Segeln alleine kann tief gehende therapeutische Wirkungen haben. Die Fortbewegung eines Segelboots auf dem Wasser entschleunigt nicht nur Körper und Geist, sondern ermöglicht den Blick auf die Realität mit dem manchmal nötigen Abstand und schärft die Sinne. Ein solcher Törn ermöglicht nicht nur spezifische Bewgungsangebote (SUP, Yoga, Schwimmen) an Bord sondern auch einen intensiven Austausch über die eigene Krankheit und damit das vielleicht effektivste Coping. Außerdem können therapeutische Einheiten, die aktuelle krankheitsbedingte Einschränkungen vor Ort thematisieren und therapieren in den Bordalltag eingebaut werden.
Vor dem ersten Ablegen findet immer eine ausführliche Boots- und Sicherheitseinweisung statt, damit sich auch Segelneulinge ohne Vorkenntnisse möglichst schnell an Bord wohlfühlen. Ein Tag an Bord beginnt mit einem Bordfrühstück und einer Besprechung der Törnplanung für den bevorstehenden Tag. Nach dem Ablegen wird je nach Windverhältnissen Segel gesetzt. Alle Teilnehmer haben während der Woche die Chance jede Menge seglerisches Handwerk zulernen. Von Knotenkunde über Navigation bis hin zum Wetter kann alles auf dem Programm stehen. Ein Ankerstopp gegen Mittag lässt sich super nutzen, um vor dem Mittagessen noch eine Runde zu schwimmen. Am Tagesziel angekommen wird der neue Ort erkundet und die Unterwasserwelt ums Boot bestaunt werden. Wer Gleichgewicht und Koordination trainieren möchte hat auf einem Stand Up Paddle-Board in geschützter Bucht Gelegenheit dazu. Abendessen gibt es entweder in einem Restaurant vor Ort oder nach gemeinsamen Kochen an Bord.
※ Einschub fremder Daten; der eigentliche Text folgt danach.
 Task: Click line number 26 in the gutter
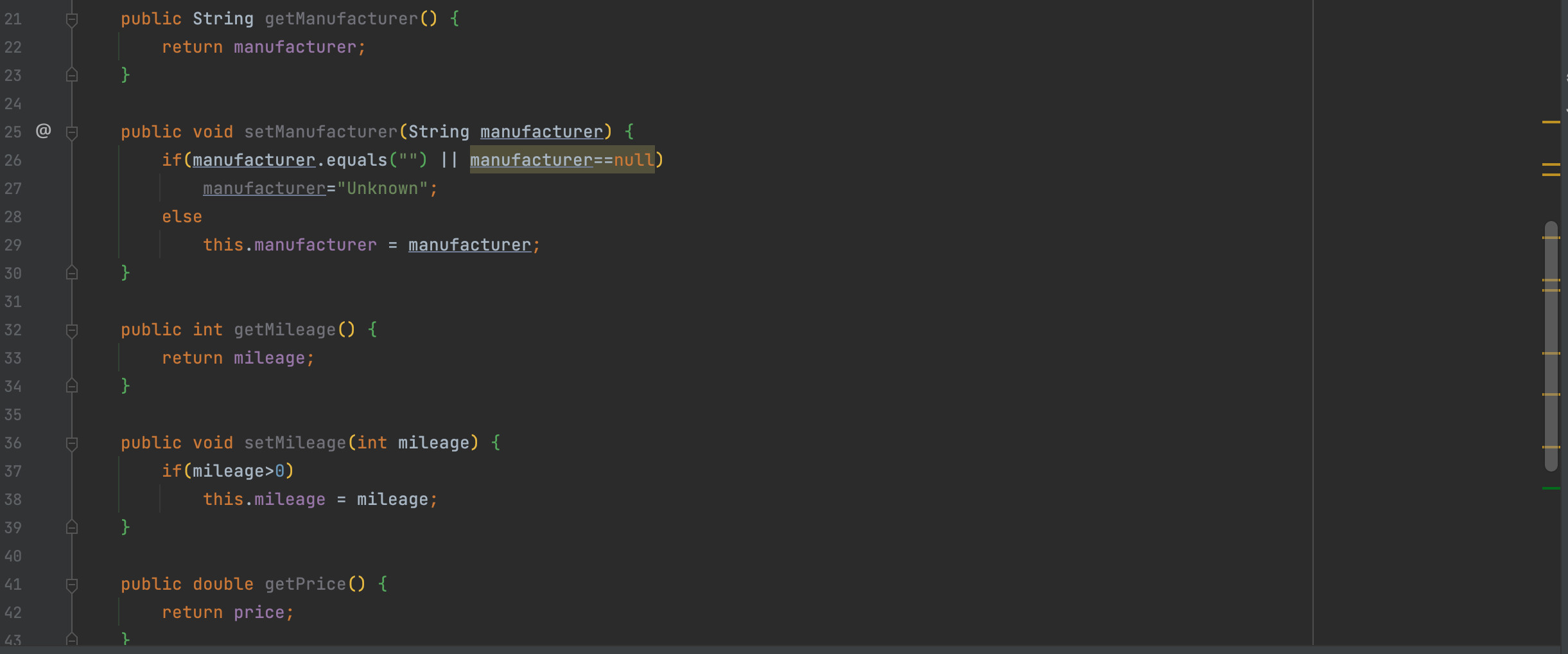click(x=13, y=160)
Auf einem Segeltörn lernt man nicht nur das Leben an Bord und die anderen Teilnehmer kennen, sondern vor allem sich selbst, in einer für viele Menschen sehr besonderen Situation. Da man die Zeit an Bord größtenteils an Deck verbringt, ist ein Segeltörn ein besonders intensives Erlebnis des Außenseins.
Alle Segeltörns werden an die Vorraussetzungen der Törnteilnehmer, ihre Krankheitsbilder und die bestehenden Einschränkungen angepasst.